## Actions to take
(a) Translate this sentence from the passage on the ultra-low-power SRAM array into Spanish: "A read burst mode is also implemented to reduce the read energy."
(b) Pick up the passage on the ultra-low-power SRAM array after its last sentence and carry it forward.

** START Excerpted text **

In this paper, we present a fabricated ULP 1 KB SRAM array designed to minimize the sleep power of arrays in battery-less SoCs. The proposed array was fabricated in a commercial 130 nm process since the main target applications are IoT devices that are not performance-driven and that are usually fabricated in more mature technologies [1,2,11,12]. Newer technology nodes offer higher speeds that are not critical for IoT SoCs, and also suffer from higher leakage and higher cost. The reduction of area from scaling is less beneficial for IoT SoCs that have large analog and radio (RF) components, which do not scale significantly across processes. These factors make the 130 nm process one of the attractive technologies for battery-less IoT devices. The proposed array can be easily expanded to 4 KB with minimal additional circuitry. Table 1 summarizes the different features available within the array. The unique combination of features included in this array addresses all the challenges of sub-threshold SRAM. The array uses high-threshold (high-VT) devices and aggressive power gating to reduce the power consumption. A read burst mode is also implemented to reduce the read energy. An 8T bit-cell and a read-before-write implementation are used to address half-select failures. Read and write assist techniques are introduced to ensure correct read and write functionality in the sub-threshold regime. The array can operate reliably between 350 mV and 700 mV, and can retain data down to 320 mV. Leakage power is minimized at 320 mV to 12.29 nW/KB with data retention, and 1.09 nW/KB without data retention. The resulting design makes use of multiple technology, architecture, and assist methods in a unique combination that optimizes SRAM for the IoT space. To the authors’ best knowledge, the proposed array has the lowest power of any 8T SRAM array in the literature.

** END Excerpted text **
** START Record excerpts **

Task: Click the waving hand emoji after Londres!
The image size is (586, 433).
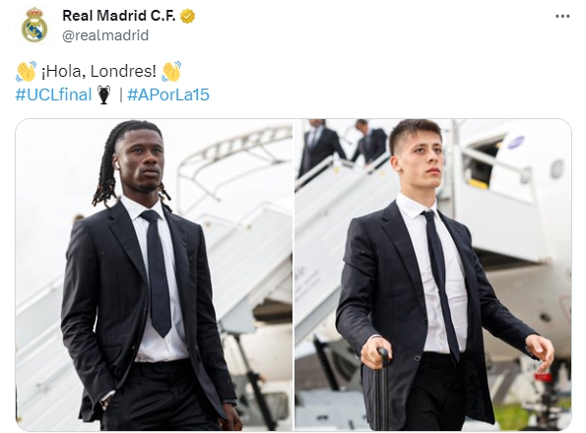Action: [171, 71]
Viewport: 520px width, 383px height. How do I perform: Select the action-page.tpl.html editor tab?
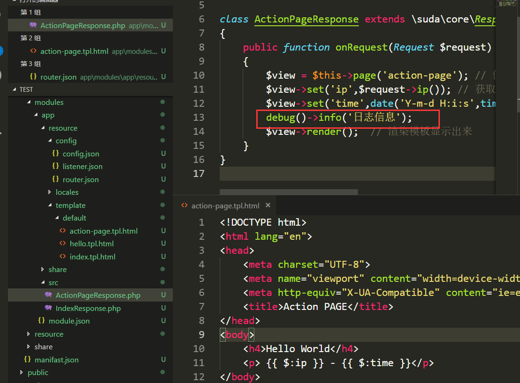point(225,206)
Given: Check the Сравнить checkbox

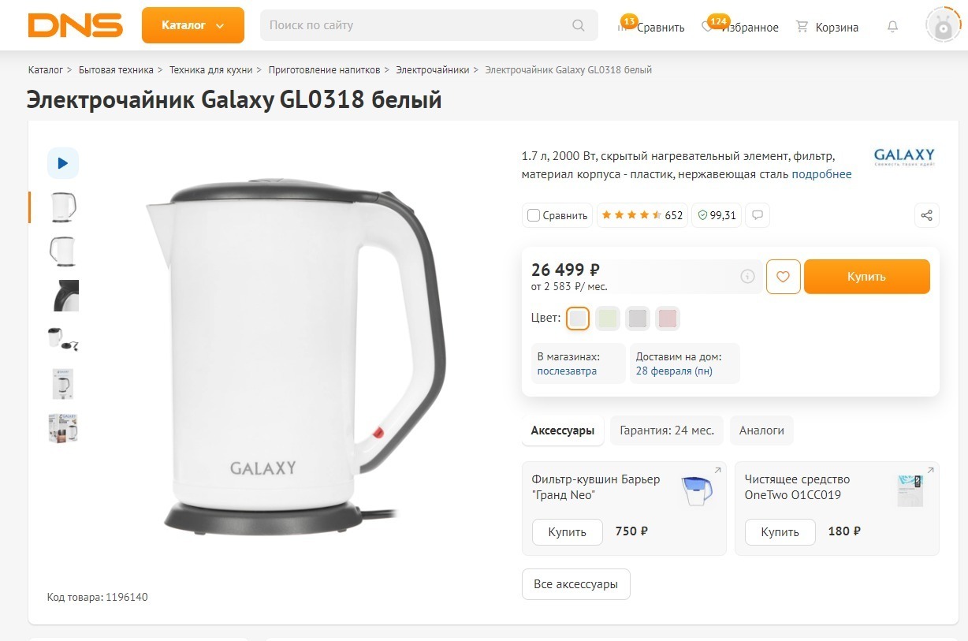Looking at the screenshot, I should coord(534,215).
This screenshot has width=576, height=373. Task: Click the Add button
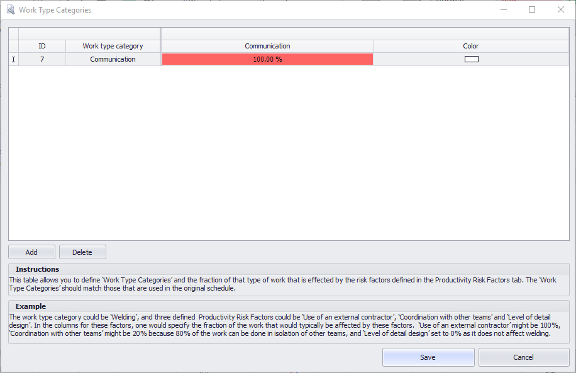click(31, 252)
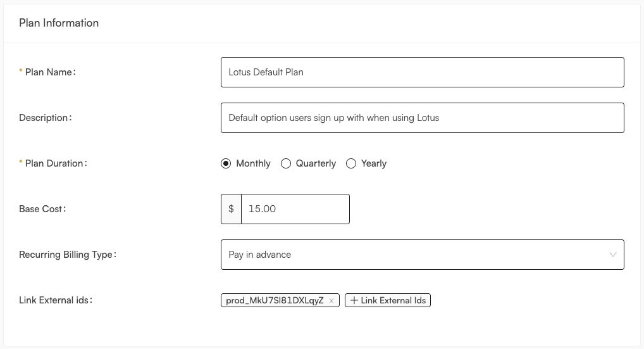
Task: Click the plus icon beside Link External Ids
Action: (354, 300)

** END Record excerpts **

## Final results
(a) También se implementa un modo de lectura en ráfaga para reducir la energía de lectura.

(b)
The rest of the paper is organized as follows. Section 2 introduces the array structure and motivates the different design decisions. Section 3 shows the chip measurement results from fabricating this array in a commercial 130 nm bulk CMOS process. Finally, Section 4 concludes the paper.

2. Proposed Array Structure

Since the proposed array is designed for battery-less SoCs, it will be used as a building block for three different types of memories: a “hold mostly” memory to save critical information for the longest possible time when energy is scarce, a “read-mostly” memory to hold the program instructions that run on the SoC, and a “read-write” memory to save the data gathered. For the SoCs to support all three types of memories and still operate on harvested energy, the power and energy consumption of these memories must be kept at a minimum. Thus, many of the design decisions and added features aim at reducing the power and energy consumption of the array. Figure 2 shows the overall structure of the array. The 1 KB array consists of 64 × 128 8T bit-cells with row (RDx) and column (CDx) drivers, a row decoder, a read/write control unit with a burst control unit (BCU), and a data management unit (DMU). In the next subsections, we will describe the main features of each unit.
The proposed combination of techniques implemented in this paper can be easily ported into more advanced technologies to reduce the power consumed in the SRAM arrays. However, sub-20 nm Fin Field Effect Transistors (FinFET) bitcells exhibit strong resilience against variation and can reliably write down to 500 mV without assist [13], in large part due to the much lower VTs in those pushed technology nodes. Thus, the degree of assist that needs to be applied to ensure write will be lower than what is required for the 130 nm bitcell presented in this paper (as was shown in [13]). Read-before-write can be implemented in advanced technologies to address half-select failures instead of the dual assist approach presented in [13]. However, the trade-offs between the two approaches need to be assessed for more advanced technologies to determine the more energy-efficient solution (this is outside the scope of the presented work).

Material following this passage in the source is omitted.